• [What needs to be done] Everything from the line containing "Click the Gem 01 layer color swatch" through the line containing "The width and height of the screenshot is (1176, 1029)." in the listing below should be copied exactly, and nothing more.

-- Opening Marker --

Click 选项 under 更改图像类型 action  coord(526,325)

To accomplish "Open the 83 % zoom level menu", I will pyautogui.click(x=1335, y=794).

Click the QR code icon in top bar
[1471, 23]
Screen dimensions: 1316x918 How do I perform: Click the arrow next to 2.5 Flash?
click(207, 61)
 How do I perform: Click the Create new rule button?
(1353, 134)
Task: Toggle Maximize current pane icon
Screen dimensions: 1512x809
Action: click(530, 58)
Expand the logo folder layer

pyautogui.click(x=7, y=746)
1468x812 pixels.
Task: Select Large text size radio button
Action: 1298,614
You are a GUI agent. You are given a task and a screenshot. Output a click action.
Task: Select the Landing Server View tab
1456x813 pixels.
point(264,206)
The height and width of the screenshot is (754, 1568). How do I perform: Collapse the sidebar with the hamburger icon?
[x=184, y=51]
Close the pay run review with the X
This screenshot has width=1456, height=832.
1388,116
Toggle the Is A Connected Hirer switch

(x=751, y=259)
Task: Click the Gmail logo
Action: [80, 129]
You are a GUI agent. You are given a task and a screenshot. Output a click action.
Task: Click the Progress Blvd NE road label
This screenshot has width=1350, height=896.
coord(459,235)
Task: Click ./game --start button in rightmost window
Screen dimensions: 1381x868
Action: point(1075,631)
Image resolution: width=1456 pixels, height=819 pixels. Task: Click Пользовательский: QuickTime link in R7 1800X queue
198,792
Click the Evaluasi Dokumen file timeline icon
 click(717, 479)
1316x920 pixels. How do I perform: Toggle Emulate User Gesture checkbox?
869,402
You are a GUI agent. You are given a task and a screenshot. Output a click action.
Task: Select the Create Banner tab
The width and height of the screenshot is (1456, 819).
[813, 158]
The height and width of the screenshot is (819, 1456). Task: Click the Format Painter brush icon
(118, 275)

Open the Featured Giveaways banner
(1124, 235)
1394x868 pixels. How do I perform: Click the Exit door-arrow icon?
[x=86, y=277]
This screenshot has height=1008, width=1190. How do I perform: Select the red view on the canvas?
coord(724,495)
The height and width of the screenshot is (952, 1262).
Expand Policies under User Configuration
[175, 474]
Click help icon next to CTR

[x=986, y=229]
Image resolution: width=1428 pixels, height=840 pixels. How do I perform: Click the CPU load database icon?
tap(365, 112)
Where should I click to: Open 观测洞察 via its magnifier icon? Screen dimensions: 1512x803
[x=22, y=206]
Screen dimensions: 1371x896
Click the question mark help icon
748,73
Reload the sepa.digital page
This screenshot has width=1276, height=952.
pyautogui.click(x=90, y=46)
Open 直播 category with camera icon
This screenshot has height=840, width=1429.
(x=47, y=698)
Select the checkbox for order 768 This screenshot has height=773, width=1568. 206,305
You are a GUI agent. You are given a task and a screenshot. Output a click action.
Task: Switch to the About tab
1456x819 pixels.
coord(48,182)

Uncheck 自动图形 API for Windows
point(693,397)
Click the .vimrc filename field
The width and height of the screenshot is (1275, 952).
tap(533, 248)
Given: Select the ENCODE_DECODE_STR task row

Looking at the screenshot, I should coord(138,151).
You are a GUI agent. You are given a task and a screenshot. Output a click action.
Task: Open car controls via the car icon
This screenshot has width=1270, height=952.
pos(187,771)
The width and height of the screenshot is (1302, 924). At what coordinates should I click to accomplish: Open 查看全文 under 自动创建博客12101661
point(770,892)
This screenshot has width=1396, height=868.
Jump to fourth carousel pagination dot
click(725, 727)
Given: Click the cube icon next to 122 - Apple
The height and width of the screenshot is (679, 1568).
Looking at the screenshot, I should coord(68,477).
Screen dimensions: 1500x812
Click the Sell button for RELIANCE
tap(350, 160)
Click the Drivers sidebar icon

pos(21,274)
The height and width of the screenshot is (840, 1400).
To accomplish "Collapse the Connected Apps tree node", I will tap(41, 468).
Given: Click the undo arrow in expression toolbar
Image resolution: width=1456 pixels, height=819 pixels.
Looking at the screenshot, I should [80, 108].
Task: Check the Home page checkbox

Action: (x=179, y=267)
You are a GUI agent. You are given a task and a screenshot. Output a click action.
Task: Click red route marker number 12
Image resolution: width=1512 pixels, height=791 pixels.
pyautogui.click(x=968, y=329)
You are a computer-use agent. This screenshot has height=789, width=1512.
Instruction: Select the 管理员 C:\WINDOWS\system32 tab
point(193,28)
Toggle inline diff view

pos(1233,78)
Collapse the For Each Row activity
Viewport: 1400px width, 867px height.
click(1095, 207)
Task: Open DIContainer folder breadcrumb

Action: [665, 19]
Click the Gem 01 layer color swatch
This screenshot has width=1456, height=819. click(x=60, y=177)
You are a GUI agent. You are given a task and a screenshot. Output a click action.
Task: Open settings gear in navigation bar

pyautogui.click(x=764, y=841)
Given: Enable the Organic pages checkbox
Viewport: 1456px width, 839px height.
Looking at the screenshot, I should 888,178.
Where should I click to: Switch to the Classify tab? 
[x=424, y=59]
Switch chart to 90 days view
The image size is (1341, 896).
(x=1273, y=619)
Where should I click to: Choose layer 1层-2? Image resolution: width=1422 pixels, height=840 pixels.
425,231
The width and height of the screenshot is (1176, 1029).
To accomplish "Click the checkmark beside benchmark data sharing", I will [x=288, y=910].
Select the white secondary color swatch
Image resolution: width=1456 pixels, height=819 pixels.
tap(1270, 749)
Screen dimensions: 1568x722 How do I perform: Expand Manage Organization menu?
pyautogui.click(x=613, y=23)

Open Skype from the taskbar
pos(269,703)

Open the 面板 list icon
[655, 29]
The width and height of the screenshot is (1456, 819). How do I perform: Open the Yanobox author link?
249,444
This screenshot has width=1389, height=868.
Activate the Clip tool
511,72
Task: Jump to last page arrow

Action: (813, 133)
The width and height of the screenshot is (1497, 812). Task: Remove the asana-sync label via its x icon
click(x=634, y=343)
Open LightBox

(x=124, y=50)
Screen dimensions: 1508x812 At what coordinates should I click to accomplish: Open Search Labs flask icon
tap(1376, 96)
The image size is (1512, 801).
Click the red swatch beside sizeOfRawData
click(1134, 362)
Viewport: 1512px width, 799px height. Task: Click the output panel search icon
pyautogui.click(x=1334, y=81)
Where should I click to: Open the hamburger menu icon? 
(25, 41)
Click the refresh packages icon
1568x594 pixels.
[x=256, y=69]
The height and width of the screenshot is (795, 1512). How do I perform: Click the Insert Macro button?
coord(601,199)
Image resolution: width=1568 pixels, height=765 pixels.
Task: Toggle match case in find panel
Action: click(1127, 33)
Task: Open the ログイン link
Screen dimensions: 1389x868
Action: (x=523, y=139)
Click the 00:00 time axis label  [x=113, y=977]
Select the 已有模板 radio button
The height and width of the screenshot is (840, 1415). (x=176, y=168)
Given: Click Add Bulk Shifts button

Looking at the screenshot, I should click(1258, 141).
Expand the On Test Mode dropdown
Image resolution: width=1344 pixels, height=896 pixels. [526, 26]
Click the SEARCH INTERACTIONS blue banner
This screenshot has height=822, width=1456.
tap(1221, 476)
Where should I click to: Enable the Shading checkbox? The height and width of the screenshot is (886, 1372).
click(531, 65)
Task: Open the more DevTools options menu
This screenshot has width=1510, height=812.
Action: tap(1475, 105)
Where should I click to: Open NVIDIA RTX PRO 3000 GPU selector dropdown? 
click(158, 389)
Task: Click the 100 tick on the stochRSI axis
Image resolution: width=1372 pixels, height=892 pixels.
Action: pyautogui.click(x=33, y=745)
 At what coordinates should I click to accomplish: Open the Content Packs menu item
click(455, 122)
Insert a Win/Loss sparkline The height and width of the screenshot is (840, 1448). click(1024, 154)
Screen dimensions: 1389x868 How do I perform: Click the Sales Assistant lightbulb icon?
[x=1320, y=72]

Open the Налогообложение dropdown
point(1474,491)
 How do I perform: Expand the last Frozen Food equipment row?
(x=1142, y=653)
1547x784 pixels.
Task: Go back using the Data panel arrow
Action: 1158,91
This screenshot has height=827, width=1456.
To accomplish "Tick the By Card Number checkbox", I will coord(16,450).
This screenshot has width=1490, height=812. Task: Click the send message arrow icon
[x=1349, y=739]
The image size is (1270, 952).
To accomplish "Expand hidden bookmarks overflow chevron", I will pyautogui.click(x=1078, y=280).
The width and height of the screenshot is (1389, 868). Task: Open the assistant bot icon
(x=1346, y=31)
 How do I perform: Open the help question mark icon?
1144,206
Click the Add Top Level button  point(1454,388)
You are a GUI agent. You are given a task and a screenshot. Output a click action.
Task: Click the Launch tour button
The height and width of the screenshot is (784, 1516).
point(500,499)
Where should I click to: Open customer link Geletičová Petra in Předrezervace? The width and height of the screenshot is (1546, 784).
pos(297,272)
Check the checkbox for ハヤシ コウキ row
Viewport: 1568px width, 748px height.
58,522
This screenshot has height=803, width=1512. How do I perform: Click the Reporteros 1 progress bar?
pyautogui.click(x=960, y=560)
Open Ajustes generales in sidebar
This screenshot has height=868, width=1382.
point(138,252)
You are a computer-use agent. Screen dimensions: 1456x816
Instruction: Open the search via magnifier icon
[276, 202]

-- Closing Marker --

• [The completed task]
Click the Gem 01 layer color swatch
This screenshot has width=1456, height=819. click(x=60, y=177)
You are a GUI agent. You are given a task and a screenshot. Output a click action.
Task: Open settings gear in navigation bar

pyautogui.click(x=764, y=841)
Given: Enable the Organic pages checkbox
Viewport: 1456px width, 839px height.
Looking at the screenshot, I should 888,178.
Where should I click to: Switch to the Classify tab? 
[x=424, y=59]
Switch chart to 90 days view
The image size is (1341, 896).
(x=1273, y=619)
Where should I click to: Choose layer 1层-2? Image resolution: width=1422 pixels, height=840 pixels.
425,231
The width and height of the screenshot is (1176, 1029).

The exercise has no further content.